● What to work on:
1 – Answer these questions about the mailing-list message on BufFile segments:
(a) Who sent the message, and on what date?
(b) In the quoted point 1, what size are the individual files that buffile.c manages capped at?
(c) Which two functions does Thomas Munro say expose the existence of segments?
2 – Extend the mailing-list message on BufFile segments, picking up right after its last line.

● Text segment:
● ● ●
Re: WIP: [[Parallel] Shared] Hash

From: Peter Geoghegan <pg(at)bowt(dot)ie>
To: Thomas Munro <thomas(dot)munro(at)enterprisedb(dot)com>
Cc: Andres Freund <andres(at)anarazel(dot)de>, Rafia Sabih <rafia(dot)sabih(at)enterprisedb(dot)com>, Ashutosh Bapat <ashutosh(dot)bapat(at)enterprisedb(dot)com>, Haribabu Kommi <kommi(dot)haribabu(at)gmail(dot)com>, Pg Hackers <pgsql-hackers(at)postgresql(dot)org>, Robert Haas <robertmhaas(at)gmail(dot)com>
Subject: Re: WIP: [[Parallel] Shared] Hash
Date: 2017-03-26 23:12:37
Message-ID: CAH2-Wz=CH59jxL-W67gaKzCM-ao8j3QWhjdf-iWPt9QCwWJ4tQ@mail.gmail.com
Views: Raw Message | Whole Thread | Download mbox | Resend email
Thread:
Lists: pgsql-hackers

On Sun, Mar 26, 2017 at 3:41 PM, Thomas Munro
<thomas(dot)munro(at)enterprisedb(dot)com> wrote:
>> 1. Segments are what buffile.c already calls the individual
>> capped-at-1GB files that it manages. They are an implementation
>> detail that is not part of buffile.c's user interface. There seems to
>> be no reason to change that.
>
> After reading your next email I realised this is not quite true:
> BufFileTell and BufFileSeek expose the existence of segments.

Yeah, that's something that tuplestore.c itself relies on.

I always thought that the main reason practical why we have BufFile
multiplex 1GB segments concerns use of temp_tablespaces, rather than
considerations that matter only when using obsolete file systems:

/*
* We break BufFiles into gigabyte-sized segments, regardless of RELSEG_SIZE.
● ● ●
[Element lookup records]
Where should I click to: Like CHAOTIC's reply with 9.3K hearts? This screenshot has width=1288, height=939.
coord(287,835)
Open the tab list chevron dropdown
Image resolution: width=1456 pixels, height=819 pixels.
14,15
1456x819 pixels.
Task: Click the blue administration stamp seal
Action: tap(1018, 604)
● ● ●
● Responses to the tasks:
1 –
(a) Peter Geoghegan, on 2017-03-26.
(b) 1GB.
(c) BufFileTell and BufFileSeek.

2 –
* The reason is that we'd like large temporary BufFiles to be spread across
* multiple tablespaces when available.
*/

Now, I tend to think that most installations that care about
performance would be better off using RAID to stripe their one temp
tablespace file system. But, I suppose this still makes sense when you
have a number of file systems that happen to be available, and disk
capacity is the main concern. PHJ uses one temp tablespace per worker,
which I further suppose might not be as effective in balancing disk
space usage.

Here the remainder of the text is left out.